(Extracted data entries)
-*-*-

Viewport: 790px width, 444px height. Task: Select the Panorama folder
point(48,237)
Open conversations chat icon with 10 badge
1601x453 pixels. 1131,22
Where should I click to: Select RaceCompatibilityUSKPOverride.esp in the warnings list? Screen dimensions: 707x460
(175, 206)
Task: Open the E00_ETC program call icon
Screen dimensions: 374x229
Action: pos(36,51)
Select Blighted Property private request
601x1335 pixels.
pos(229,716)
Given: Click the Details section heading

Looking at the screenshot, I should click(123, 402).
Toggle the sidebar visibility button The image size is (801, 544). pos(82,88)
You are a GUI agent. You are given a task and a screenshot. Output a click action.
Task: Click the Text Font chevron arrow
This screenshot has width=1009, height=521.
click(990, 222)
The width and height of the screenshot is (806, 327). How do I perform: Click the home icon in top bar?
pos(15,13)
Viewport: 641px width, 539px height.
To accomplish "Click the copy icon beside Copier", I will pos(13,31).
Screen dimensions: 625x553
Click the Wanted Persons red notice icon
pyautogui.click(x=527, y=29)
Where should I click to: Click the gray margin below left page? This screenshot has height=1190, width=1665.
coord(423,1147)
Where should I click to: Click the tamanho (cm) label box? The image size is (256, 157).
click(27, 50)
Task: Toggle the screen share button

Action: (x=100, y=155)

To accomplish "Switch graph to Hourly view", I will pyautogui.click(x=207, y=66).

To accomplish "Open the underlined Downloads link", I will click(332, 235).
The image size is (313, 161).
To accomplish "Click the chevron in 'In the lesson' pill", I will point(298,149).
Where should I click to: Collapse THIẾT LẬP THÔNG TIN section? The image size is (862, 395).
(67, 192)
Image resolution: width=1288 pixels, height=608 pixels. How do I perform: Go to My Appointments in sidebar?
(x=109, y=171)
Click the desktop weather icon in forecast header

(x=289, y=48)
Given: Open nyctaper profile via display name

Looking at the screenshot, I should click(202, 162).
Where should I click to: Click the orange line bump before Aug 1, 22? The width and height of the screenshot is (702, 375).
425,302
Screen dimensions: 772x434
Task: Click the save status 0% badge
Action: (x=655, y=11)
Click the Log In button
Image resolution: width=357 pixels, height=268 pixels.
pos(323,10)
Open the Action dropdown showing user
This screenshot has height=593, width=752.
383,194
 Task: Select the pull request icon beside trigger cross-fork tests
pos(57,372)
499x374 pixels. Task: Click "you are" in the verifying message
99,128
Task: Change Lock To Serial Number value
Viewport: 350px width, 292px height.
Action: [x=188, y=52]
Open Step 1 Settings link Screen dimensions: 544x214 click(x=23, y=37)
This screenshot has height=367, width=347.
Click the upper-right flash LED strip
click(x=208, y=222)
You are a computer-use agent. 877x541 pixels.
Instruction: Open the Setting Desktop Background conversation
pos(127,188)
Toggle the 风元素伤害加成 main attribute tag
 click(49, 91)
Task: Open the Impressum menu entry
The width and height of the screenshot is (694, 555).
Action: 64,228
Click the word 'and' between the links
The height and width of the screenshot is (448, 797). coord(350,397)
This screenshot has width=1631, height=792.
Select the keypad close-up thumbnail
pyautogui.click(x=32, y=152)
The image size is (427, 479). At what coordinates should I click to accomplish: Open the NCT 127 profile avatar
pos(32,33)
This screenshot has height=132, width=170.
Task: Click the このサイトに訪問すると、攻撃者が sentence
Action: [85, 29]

-*-*-

# [Task prompt]
Set apart and copy each line of the records that holds the word "will".

# [Result of the task]
To accomplish "Click the copy icon beside Copier", I will pos(13,31).
To accomplish "Switch graph to Hourly view", I will pyautogui.click(x=207, y=66).
To accomplish "Open the underlined Downloads link", I will click(332, 235).
To accomplish "Click the chevron in 'In the lesson' pill", I will point(298,149).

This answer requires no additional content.